A reader, June 29, 2011 - 11:00 am UTC

Partitioning is not a silver bullet that works in all situations. It will not suddenly make "select .,. from ..." go faster and in some cases can make it worse (factoring in how the indexes are used, the parse factor, etc). Let partitioning be a solution to a specific problem and not a solution to a problem that doesn't exist.

I ask this question more out curiosity.

steve, June 29, 2011 - 11:52 am UTC

Is there a performace issue with having LIST partition of 100 vs 1000 vs 50000 partitions, assuming all had local indexes and the partitioned field is not in the indexes?

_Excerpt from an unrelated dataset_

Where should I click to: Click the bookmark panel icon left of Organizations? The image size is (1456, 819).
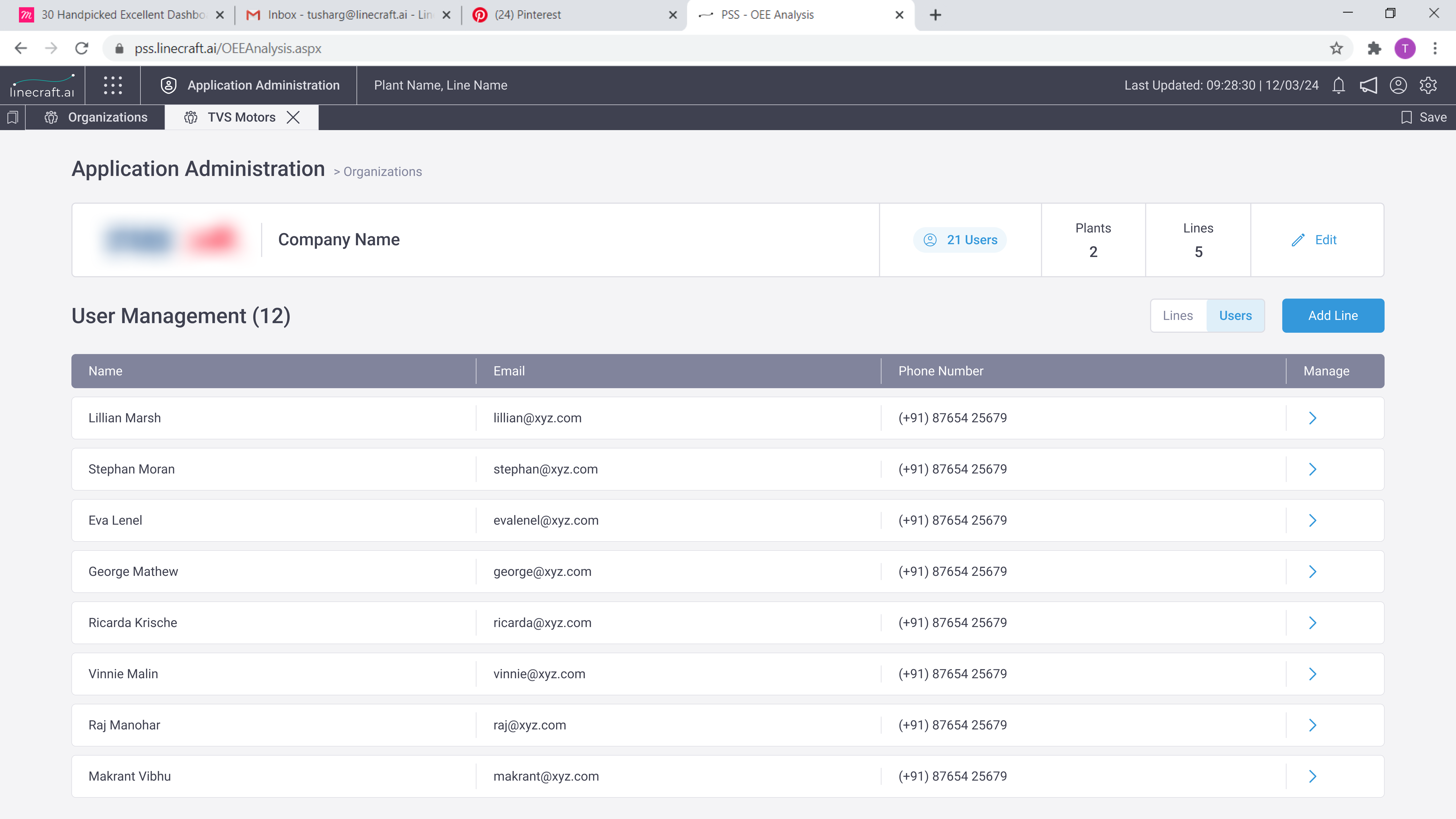pyautogui.click(x=13, y=117)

I worry that the internal Oracle design on how to identify a single partition out of 50000 might not be internally indexed. Basically, I have always assumed that Oracle's partition design would favour low cardinality.
Tom Kyte
June 29, 2011 - 12:25 pm UTC

in current releases (10g and above) we only load into the dictionary cache the information we need to satisfy a query at hand. So, if you are using partition elimination (the list partitioned column is always referenced in the predicate) - you should see about the same amount of work done for a 100 partition table as a 50,000 partition table.

however, if you will be accessing 500 times as many partitions with 50,000 partitions as you would with 100 partitions - then all bets are off.

so, "it depends", best to benchmark your situation.

Date column seems most favourable candidate for partitioning

Sayeed Salahuddin, June 29, 2011 - 2:18 pm UTC

I think date column with couple of years of data is the easy candidate for partitioning an OLTP table, especially when it is certain that users would very often query last couple of months of data.

Partitioning the table is to divide and conquer. Breaking big table into small tables and then querying on those tables that contain relevent info, this way the info is returned much faster.


Tom Kyte
June 29, 2011 - 3:13 pm UTC

you are making lots of assumptions.

You need to have a reason to divide and conquer before deciding how to divide.

Take an employee table - what sense would there be by dividing by date?


You need to state WHY you want to partition, what your goal is - and then and only then can you come up with a reasonable approach.